Nesse sentido, fala-se em “deixar agir a Natureza” ou “seguir a Natureza” para
significar que se trata de uma força espontânea, capaz de gerar e de cuidar de
todos os seres por ela criados e movidos. A Natureza é a substância (matéria e forma) dos seres;
● essência própria de um ser ou aquilo que um ser é necessária e
universalmente. Neste sentido, a natureza de alguma coisa é o conjunto de
qualidades, propriedades e atributos que a definem, é seu caráter ou sua índole
inata, espontânea. Aqui, Natureza se opõe às idéias de acidental (o que pode
ser ou deixar de ser) e de adquirido por costume ou pela relação com as
circunstâncias;
● organização universal e necessária dos seres segundo uma ordem regida por
leis naturais. Neste sentido, a Natureza se caracteriza pelo ordenamento dos
seres, pela regularidade dos fenômenos ou dos fatos, pela freqüência,
constância e repetição de encadeamentos fixos entre as coisas, isto é, de
relações de causalidade entre elas. Em outros termos, a Natureza é a ordem e a
conexão universal e necessária entre as coisas, expressas em leis naturais;
● tudo o que existe no Universo sem a intervenção da vontade e da ação
humanas. Neste sentido, Natureza opõe-se a artificial, artefato, artifício,
técnico e tecnológico. Natural é tudo quanto se produz e se desenvolve sem
qualquer interferência humana;
● conjunto de tudo quanto existe e é percebido pelos humanos como o meio e
o ambiente no qual vivem. A Natureza, aqui, tanto significa o conjunto das
condições físicas onde vivemos, quanto aquelas coisas que contemplamos com
emoção (a paisagem, o mar, o céu, as estrelas, terremotos, eclipses, tufões,
erupções vulcânicas, etc.). A Natureza é o mundo visível como meio ambiente e
como aquilo que existe fora de nós, mesmo que provoque idéias e sentimentos em
nós;
● para as ciências contemporâneas, a Natureza não é apenas a realidade
externa, dada e observada, percebida diretamente por nós, mas é um objeto de
conhecimento construído pelas operações científicas, um campo objetivo produzido pela atividade do conhecimento, com o
auxílio de instrumentos tecnológicos. Neste sentido, a Natureza,
paradoxalmente, torna-se algo que passa a depender da interferência ou da
intervenção humana, pois o objeto natural é construído cientificamente.
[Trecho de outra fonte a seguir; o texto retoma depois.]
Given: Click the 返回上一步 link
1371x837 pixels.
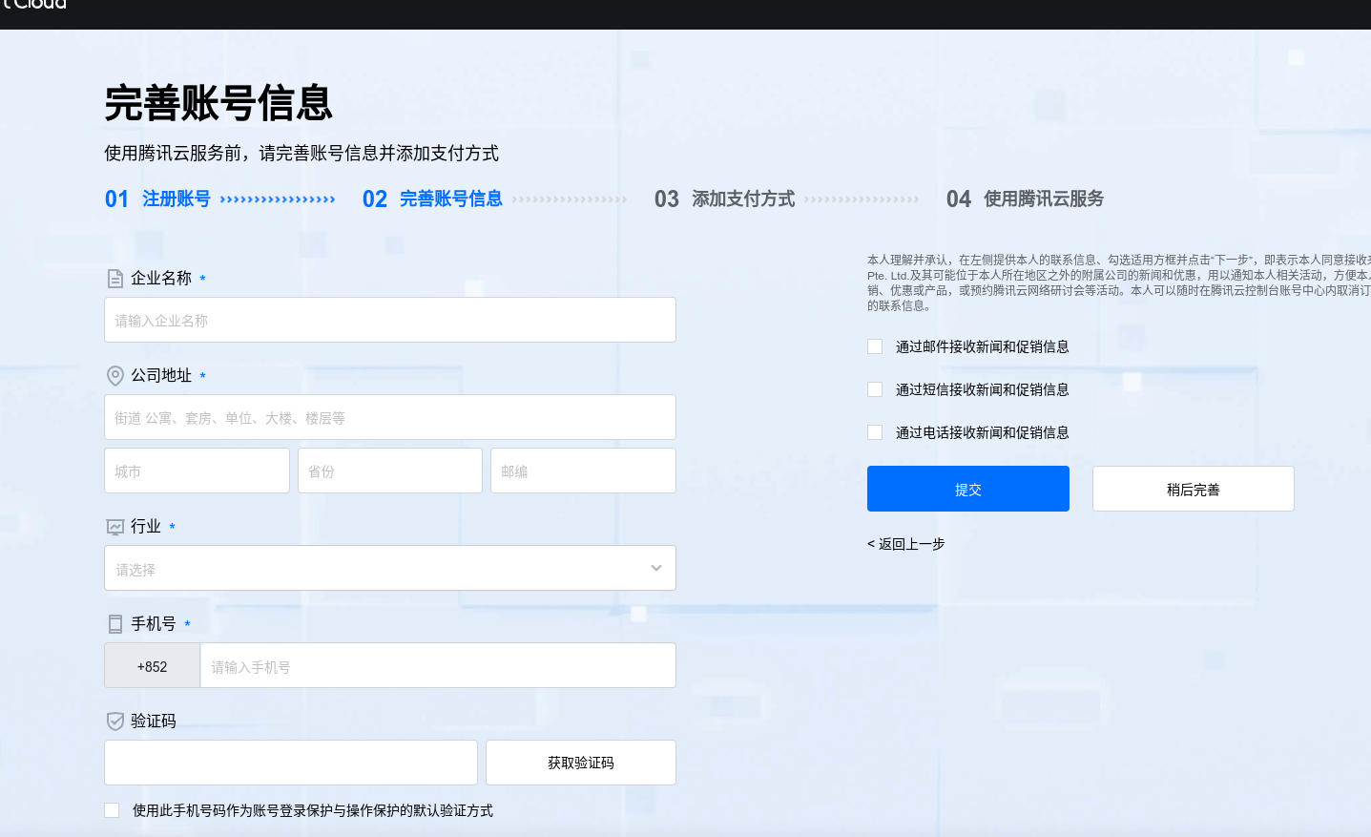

Esse último sentido da idéia de Natureza indica uma diferença entre a
concepção comum e a científica, pois a primeira considera a Natureza nos cinco
primeiros significados que apontamos, enquanto a segunda considera a Natureza
como uma noção ou um conceito produzido pelos próprios homens e, nesse caso,
como artifício, artefato, construção humana. Em outras palavras, a própria
idéia de Natureza tornou-se um objeto cultural.
Mas, afinal, o que é a Cultura?
Dois são os significados iniciais da noção de Cultura:
1. vinda do verbo latino colere,
que significa cultivar, criar, tomar conta e cuidar, Cultura significava o
cuidado do homem com a Natureza. Donde: agricultura. Significava, também,
cuidado dos homens com os deuses. Donde: culto. Significava ainda, o cuidado
com a alma e o corpo das crianças, com sua educação e formação. Donde:
puericultura (em latim, puer
significa menino; puera, menina). A
Cultura era o cultivo ou a educação do espírito das crianças para tornarem-se
membros excelentes ou virtuosos da sociedade pelo aperfeiçoamento e refinamento
das qualidades naturais (caráter, índole, temperamento);
2. a partir do século XVIII, Cultura passa a significar os resultados daquela formação ou
educação dos seres humanos, resultados expressos em obras, feitos, ações e
instituições: as artes, as ciências, a Filosofia, os ofícios, a religião e o
Estado. Torna-se sinônimo de civilização,
pois os pensadores julgavam que os resultados da formação-educação aparecem com
maior clareza e nitidez na vida social e política ou na vida civil (a palavra civil vem do latim: cives, cidadão; civitas,
a cidade-Estado).
No primeiro sentido, a Cultura é o aprimoramento da natureza humana pela
educação em sentido amplo, isto é, como formação das crianças não só pela
alfabetização, mas também pela iniciação à vida da coletividade por meio do
aprendizado da música, dança, ginástica, gramática, poesia, retórica, história,
Filosofia, etc. A pessoa culta era a pessoa moralmente virtuosa, politicamente
consciente e participante, intelectualmente desenvolvida pelo conhecimento das
ciências, das artes e da Filosofia. É este sentido que leva muitos, ainda hoje,
a falar em “cultos” e “incultos”.
Podemos observar que neste primeiro sentido Cultura e Natureza não se
opõem. Os humanos são considerados seres naturais, embora diferentes dos
animais e das plantas. Sua natureza, porém, não pode ser deixada por conta
própria, porque tenderá a ser agressiva, destrutiva, ignorante, precisando por
isso ser educada, formada, cultivada de acordo com os ideais de sua sociedade.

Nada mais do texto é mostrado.